#### [Your goal]
Your response must be the entire set of entries, reproduced word for word.

===== Provided material

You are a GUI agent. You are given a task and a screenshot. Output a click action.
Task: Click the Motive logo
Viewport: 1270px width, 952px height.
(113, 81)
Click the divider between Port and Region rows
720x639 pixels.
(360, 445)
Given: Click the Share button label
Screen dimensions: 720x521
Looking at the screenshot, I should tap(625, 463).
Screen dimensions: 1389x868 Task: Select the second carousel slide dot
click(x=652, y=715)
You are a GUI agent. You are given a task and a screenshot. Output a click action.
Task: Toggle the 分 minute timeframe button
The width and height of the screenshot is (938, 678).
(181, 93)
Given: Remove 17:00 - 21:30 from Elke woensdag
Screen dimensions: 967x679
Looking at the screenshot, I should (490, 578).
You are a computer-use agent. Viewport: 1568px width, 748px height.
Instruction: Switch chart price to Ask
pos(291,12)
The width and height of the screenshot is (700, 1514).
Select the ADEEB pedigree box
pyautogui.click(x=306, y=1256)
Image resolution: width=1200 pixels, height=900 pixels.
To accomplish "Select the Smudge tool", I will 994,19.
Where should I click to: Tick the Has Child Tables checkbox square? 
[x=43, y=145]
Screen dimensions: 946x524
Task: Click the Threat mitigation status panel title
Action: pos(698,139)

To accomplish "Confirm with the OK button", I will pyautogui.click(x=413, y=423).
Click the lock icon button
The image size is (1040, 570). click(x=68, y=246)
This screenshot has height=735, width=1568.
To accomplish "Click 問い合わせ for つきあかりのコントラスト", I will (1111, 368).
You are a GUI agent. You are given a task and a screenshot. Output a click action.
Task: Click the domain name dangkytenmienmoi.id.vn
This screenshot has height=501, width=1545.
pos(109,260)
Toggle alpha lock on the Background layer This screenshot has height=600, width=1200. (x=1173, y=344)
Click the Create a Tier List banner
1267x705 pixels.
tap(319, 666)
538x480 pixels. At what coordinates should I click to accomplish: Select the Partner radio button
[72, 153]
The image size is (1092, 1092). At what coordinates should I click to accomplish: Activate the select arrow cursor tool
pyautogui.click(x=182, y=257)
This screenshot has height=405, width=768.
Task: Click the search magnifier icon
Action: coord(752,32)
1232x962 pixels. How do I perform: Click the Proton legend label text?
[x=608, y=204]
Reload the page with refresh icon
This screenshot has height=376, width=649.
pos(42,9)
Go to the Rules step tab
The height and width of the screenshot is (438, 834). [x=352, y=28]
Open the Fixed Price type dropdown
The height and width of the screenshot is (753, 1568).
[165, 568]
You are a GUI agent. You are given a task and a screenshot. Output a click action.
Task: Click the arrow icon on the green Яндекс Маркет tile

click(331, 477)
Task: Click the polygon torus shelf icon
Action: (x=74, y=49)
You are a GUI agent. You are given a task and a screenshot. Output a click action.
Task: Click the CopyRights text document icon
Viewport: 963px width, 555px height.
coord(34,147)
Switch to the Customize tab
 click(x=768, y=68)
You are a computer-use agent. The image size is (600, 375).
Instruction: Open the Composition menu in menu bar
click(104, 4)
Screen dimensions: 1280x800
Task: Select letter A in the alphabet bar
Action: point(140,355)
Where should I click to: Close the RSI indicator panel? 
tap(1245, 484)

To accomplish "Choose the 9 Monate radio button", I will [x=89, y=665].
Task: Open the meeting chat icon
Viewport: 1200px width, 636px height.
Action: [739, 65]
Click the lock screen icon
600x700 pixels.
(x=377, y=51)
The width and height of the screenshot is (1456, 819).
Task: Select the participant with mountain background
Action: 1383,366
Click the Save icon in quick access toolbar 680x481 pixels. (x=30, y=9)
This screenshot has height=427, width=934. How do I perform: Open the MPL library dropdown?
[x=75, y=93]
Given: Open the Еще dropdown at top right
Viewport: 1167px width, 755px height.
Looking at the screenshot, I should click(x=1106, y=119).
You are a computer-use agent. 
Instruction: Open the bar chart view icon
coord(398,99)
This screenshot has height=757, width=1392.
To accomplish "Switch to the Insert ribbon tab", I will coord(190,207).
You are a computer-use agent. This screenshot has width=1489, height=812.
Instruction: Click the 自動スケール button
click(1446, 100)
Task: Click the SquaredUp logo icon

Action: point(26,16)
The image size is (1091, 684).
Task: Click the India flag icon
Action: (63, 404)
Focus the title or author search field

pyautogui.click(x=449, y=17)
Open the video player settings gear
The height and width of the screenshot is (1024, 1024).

==========

#### [Result of this exercise]
You are a GUI agent. You are given a task and a screenshot. Output a click action.
Task: Click the Motive logo
Viewport: 1270px width, 952px height.
(113, 81)
Click the divider between Port and Region rows
720x639 pixels.
(360, 445)
Given: Click the Share button label
Screen dimensions: 720x521
Looking at the screenshot, I should tap(625, 463).
Screen dimensions: 1389x868 Task: Select the second carousel slide dot
click(x=652, y=715)
You are a GUI agent. You are given a task and a screenshot. Output a click action.
Task: Toggle the 分 minute timeframe button
The width and height of the screenshot is (938, 678).
(181, 93)
Given: Remove 17:00 - 21:30 from Elke woensdag
Screen dimensions: 967x679
Looking at the screenshot, I should (490, 578).
You are a computer-use agent. Viewport: 1568px width, 748px height.
Instruction: Switch chart price to Ask
pos(291,12)
The width and height of the screenshot is (700, 1514).
Select the ADEEB pedigree box
pyautogui.click(x=306, y=1256)
Image resolution: width=1200 pixels, height=900 pixels.
To accomplish "Select the Smudge tool", I will 994,19.
Where should I click to: Tick the Has Child Tables checkbox square? 
[x=43, y=145]
Screen dimensions: 946x524
Task: Click the Threat mitigation status panel title
Action: pos(698,139)

To accomplish "Confirm with the OK button", I will pyautogui.click(x=413, y=423).
Click the lock icon button
The image size is (1040, 570). click(x=68, y=246)
This screenshot has height=735, width=1568.
To accomplish "Click 問い合わせ for つきあかりのコントラスト", I will (1111, 368).
You are a GUI agent. You are given a task and a screenshot. Output a click action.
Task: Click the domain name dangkytenmienmoi.id.vn
This screenshot has height=501, width=1545.
pos(109,260)
Toggle alpha lock on the Background layer This screenshot has height=600, width=1200. (x=1173, y=344)
Click the Create a Tier List banner
1267x705 pixels.
tap(319, 666)
538x480 pixels. At what coordinates should I click to accomplish: Select the Partner radio button
[72, 153]
The image size is (1092, 1092). At what coordinates should I click to accomplish: Activate the select arrow cursor tool
pyautogui.click(x=182, y=257)
This screenshot has height=405, width=768.
Task: Click the search magnifier icon
Action: coord(752,32)
1232x962 pixels. How do I perform: Click the Proton legend label text?
[x=608, y=204]
Reload the page with refresh icon
This screenshot has height=376, width=649.
pos(42,9)
Go to the Rules step tab
The height and width of the screenshot is (438, 834). [x=352, y=28]
Open the Fixed Price type dropdown
The height and width of the screenshot is (753, 1568).
[165, 568]
You are a GUI agent. You are given a task and a screenshot. Output a click action.
Task: Click the arrow icon on the green Яндекс Маркет tile

click(331, 477)
Task: Click the polygon torus shelf icon
Action: (x=74, y=49)
You are a GUI agent. You are given a task and a screenshot. Output a click action.
Task: Click the CopyRights text document icon
Viewport: 963px width, 555px height.
coord(34,147)
Switch to the Customize tab
 click(x=768, y=68)
You are a computer-use agent. The image size is (600, 375).
Instruction: Open the Composition menu in menu bar
click(104, 4)
Screen dimensions: 1280x800
Task: Select letter A in the alphabet bar
Action: point(140,355)
Where should I click to: Close the RSI indicator panel? 
tap(1245, 484)

To accomplish "Choose the 9 Monate radio button", I will [x=89, y=665].
Task: Open the meeting chat icon
Viewport: 1200px width, 636px height.
Action: [739, 65]
Click the lock screen icon
600x700 pixels.
(x=377, y=51)
The width and height of the screenshot is (1456, 819).
Task: Select the participant with mountain background
Action: 1383,366
Click the Save icon in quick access toolbar 680x481 pixels. (x=30, y=9)
This screenshot has height=427, width=934. How do I perform: Open the MPL library dropdown?
[x=75, y=93]
Given: Open the Еще dropdown at top right
Viewport: 1167px width, 755px height.
Looking at the screenshot, I should click(x=1106, y=119).
You are a computer-use agent. 
Instruction: Open the bar chart view icon
coord(398,99)
This screenshot has height=757, width=1392.
To accomplish "Switch to the Insert ribbon tab", I will coord(190,207).
You are a computer-use agent. This screenshot has width=1489, height=812.
Instruction: Click the 自動スケール button
click(1446, 100)
Task: Click the SquaredUp logo icon

Action: point(26,16)
The image size is (1091, 684).
Task: Click the India flag icon
Action: (63, 404)
Focus the title or author search field

pyautogui.click(x=449, y=17)
Open the video player settings gear
The height and width of the screenshot is (1024, 1024).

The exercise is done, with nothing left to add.